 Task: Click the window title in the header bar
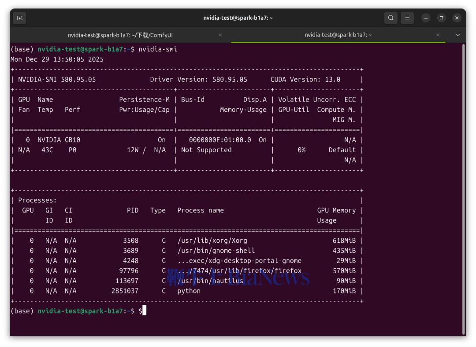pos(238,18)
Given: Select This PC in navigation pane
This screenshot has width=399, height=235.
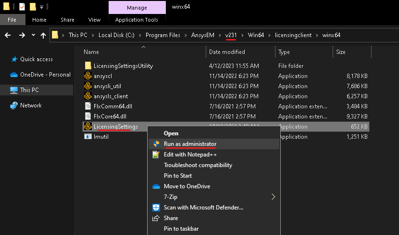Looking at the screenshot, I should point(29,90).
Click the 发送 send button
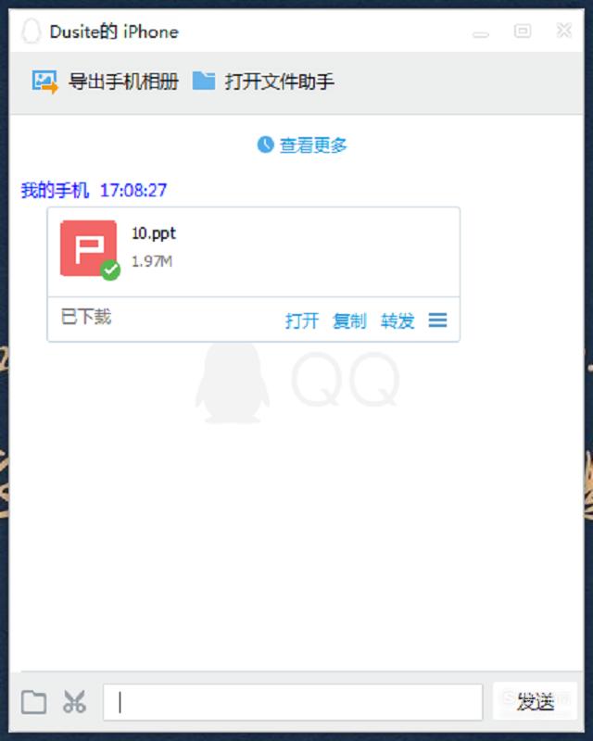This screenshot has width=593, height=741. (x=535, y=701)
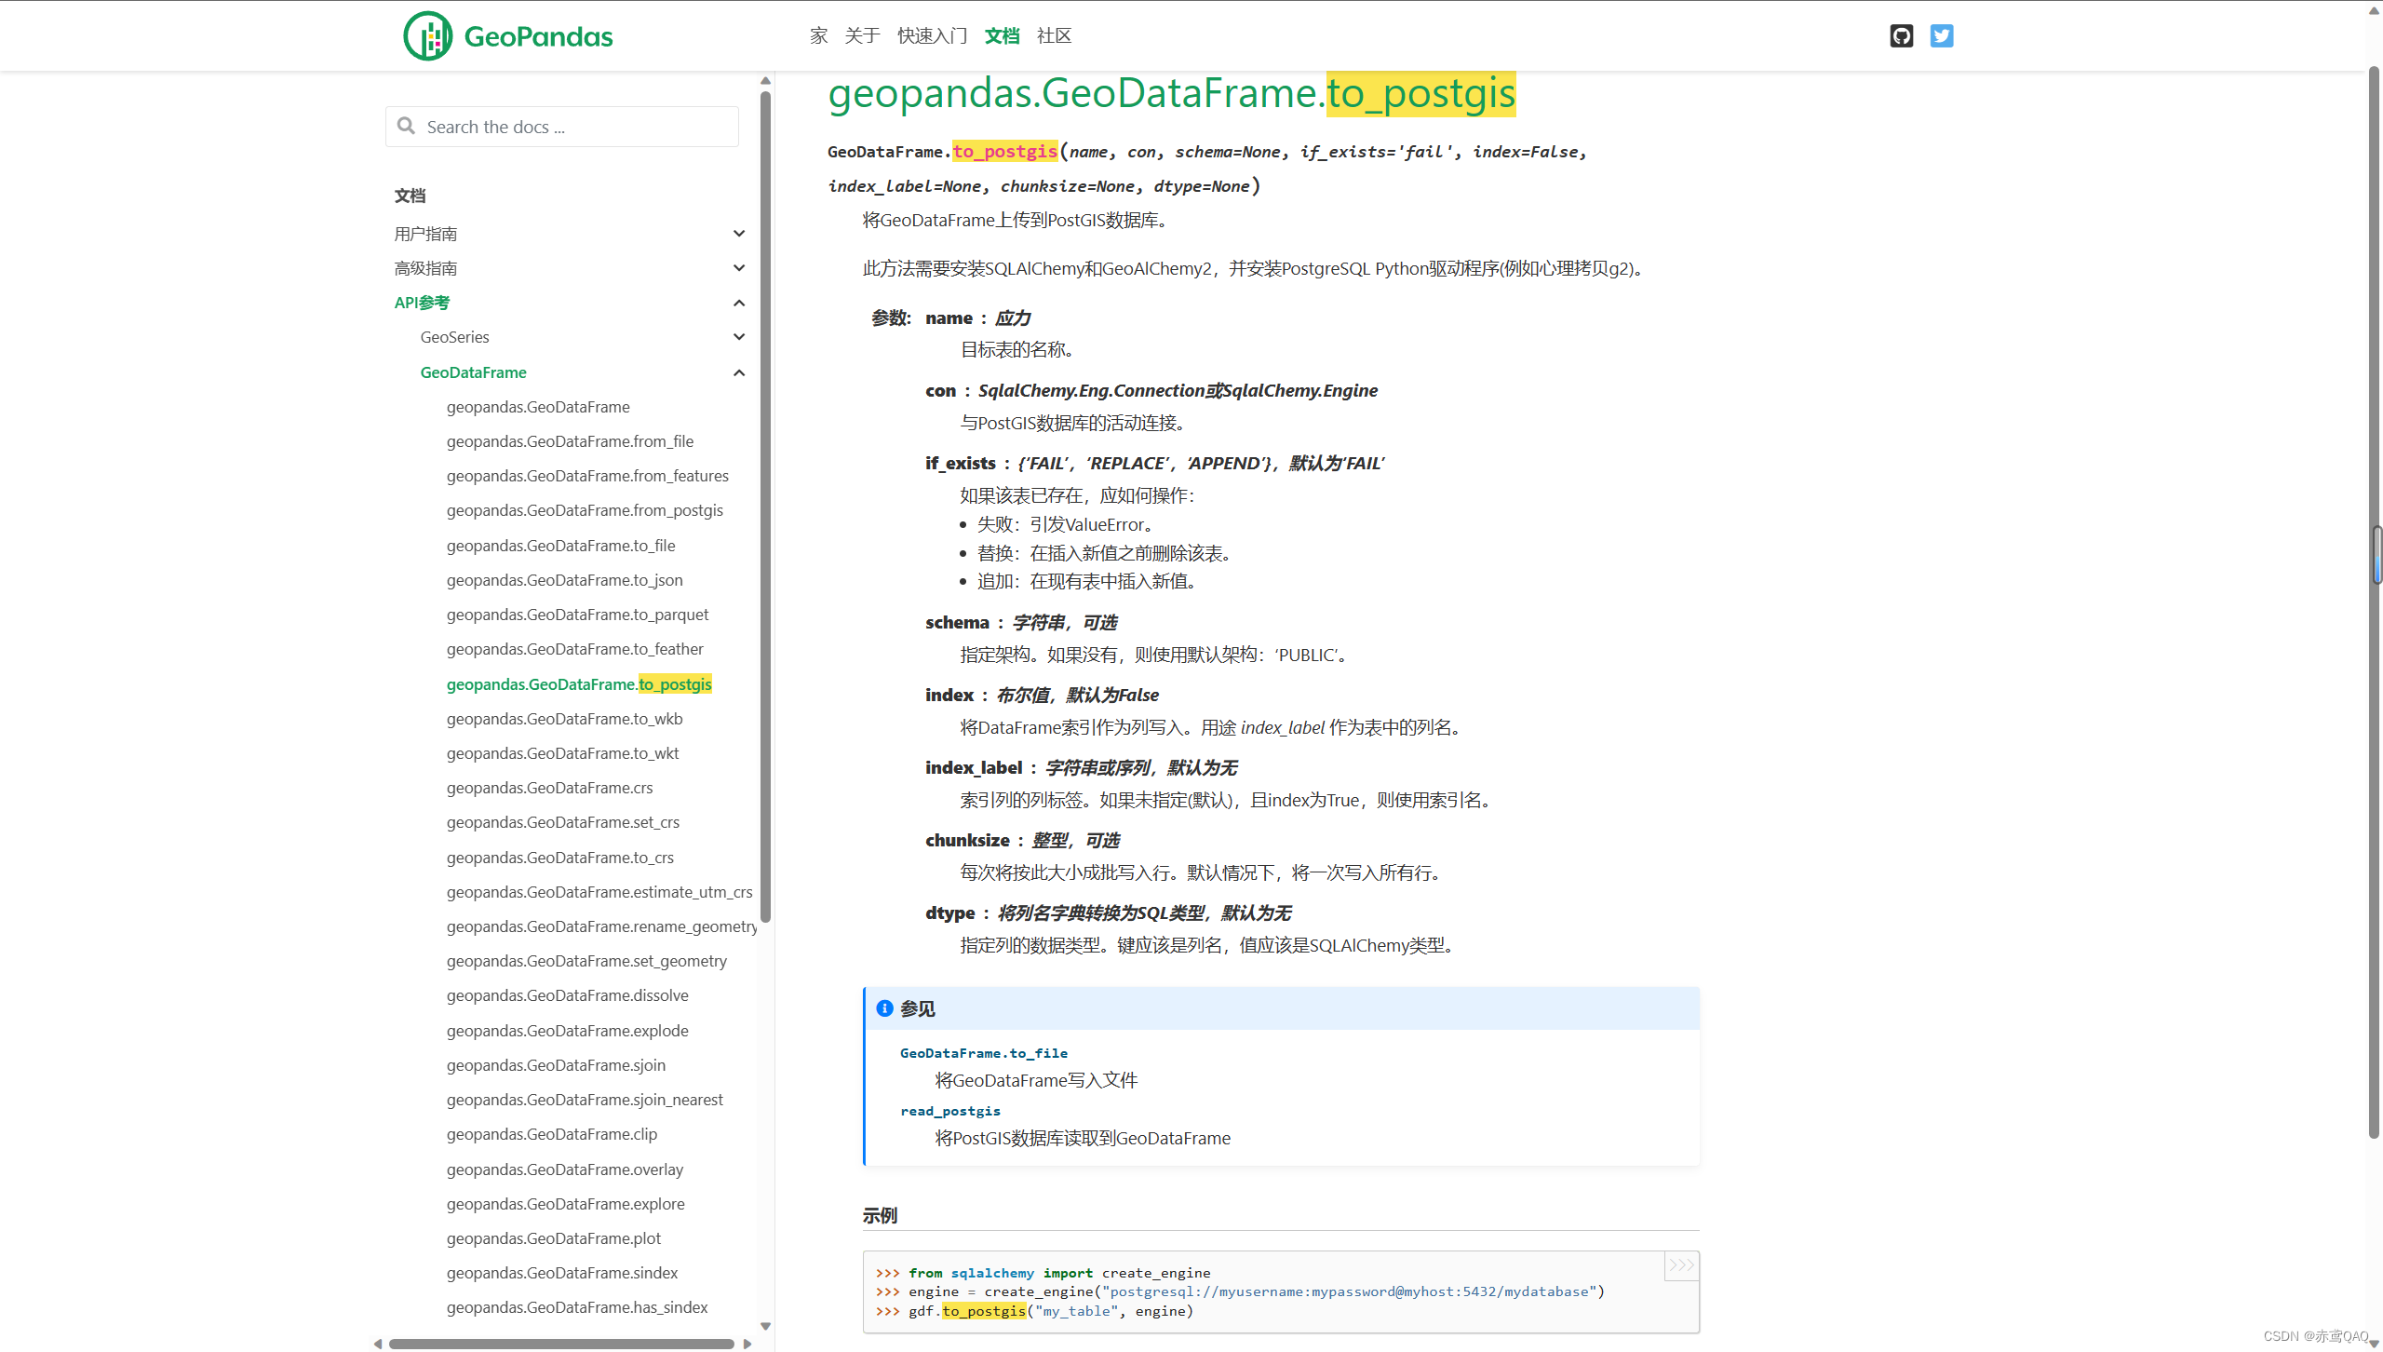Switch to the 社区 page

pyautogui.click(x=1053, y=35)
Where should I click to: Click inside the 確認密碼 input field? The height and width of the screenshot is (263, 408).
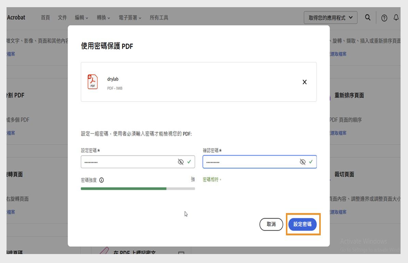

──────

Problem details: Can you render the listing above as a JSON list of strings, with one string per line and blank lines left out, and omit the pictures?

Answer for the task:
[
  " Task: Click the window title in the header bar",
  "pos(238,18)",
  "Given: Select This PC in navigation pane",
  "This screenshot has width=399, height=235.",
  "Looking at the screenshot, I should point(29,90).",
  "Click the 发送 send button",
  "This screenshot has width=593, height=741. (x=535, y=701)",
  "Switch to the 社区 page",
  "pyautogui.click(x=1053, y=35)",
  "Where should I click to: Click inside the 確認密碼 input field? The height and width of the screenshot is (263, 408)."
]